The snowballstemmer.algorithms function returns a list of available algorithm names.

The snowballstemmer.stemmer function takes an algorithm name and returns a Stemmer object.

Stemmer objects have a Stemmer.stemWord(word) method and a Stemmer.stemWords(word[]) method.

import snowballstemmer

stemmer = snowballstemmer.stemmer('english')
print(stemmer.stemWords("We are the world".split()))

Generally you should create a stemmer object and reuse it rather than creating a fresh object for each word stemmed (since there’s some cost to creating and destroying the object).

The stemmer code is re-entrant, but not thread-safe if the same stemmer object is used concurrently in different threads.

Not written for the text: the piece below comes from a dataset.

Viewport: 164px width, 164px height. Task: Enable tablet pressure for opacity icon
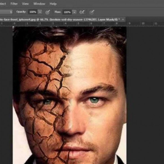(48, 12)
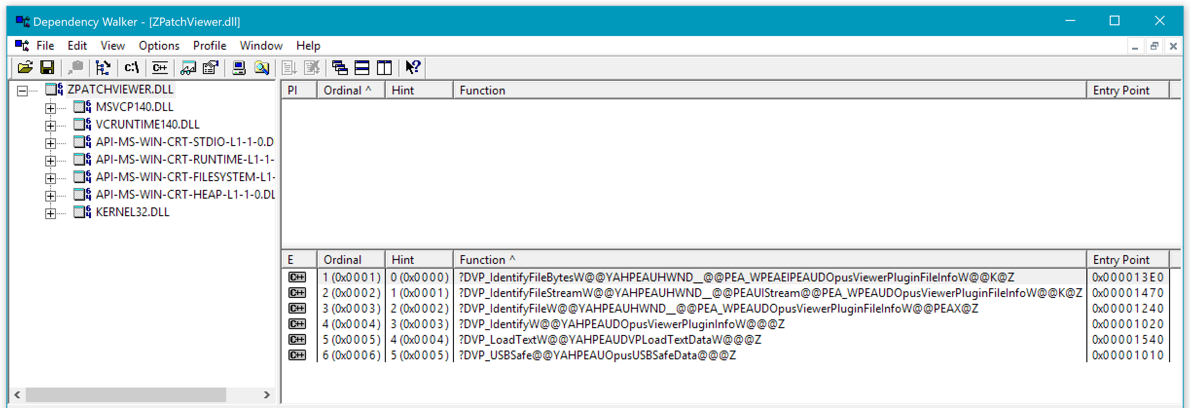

If you want to perform stemming concurrently in different threads, we suggest creating a new stemmer object for each thread. The alternative is to share stemmer objects between threads and protect access using a mutex or similar (e.g. threading.Lock in Python) but that’s liable to slow your program down as threads can end up waiting for the lock.

Automatic Acceleration

PyStemmer is a wrapper module for Snowball’s libstemmer_c and should provide results 100% compatible to snowballstemmer.

PyStemmer is faster because it wraps generated C versions of the stemmers; snowballstemmer uses generate Python code and is slower but offers a pure Python solution.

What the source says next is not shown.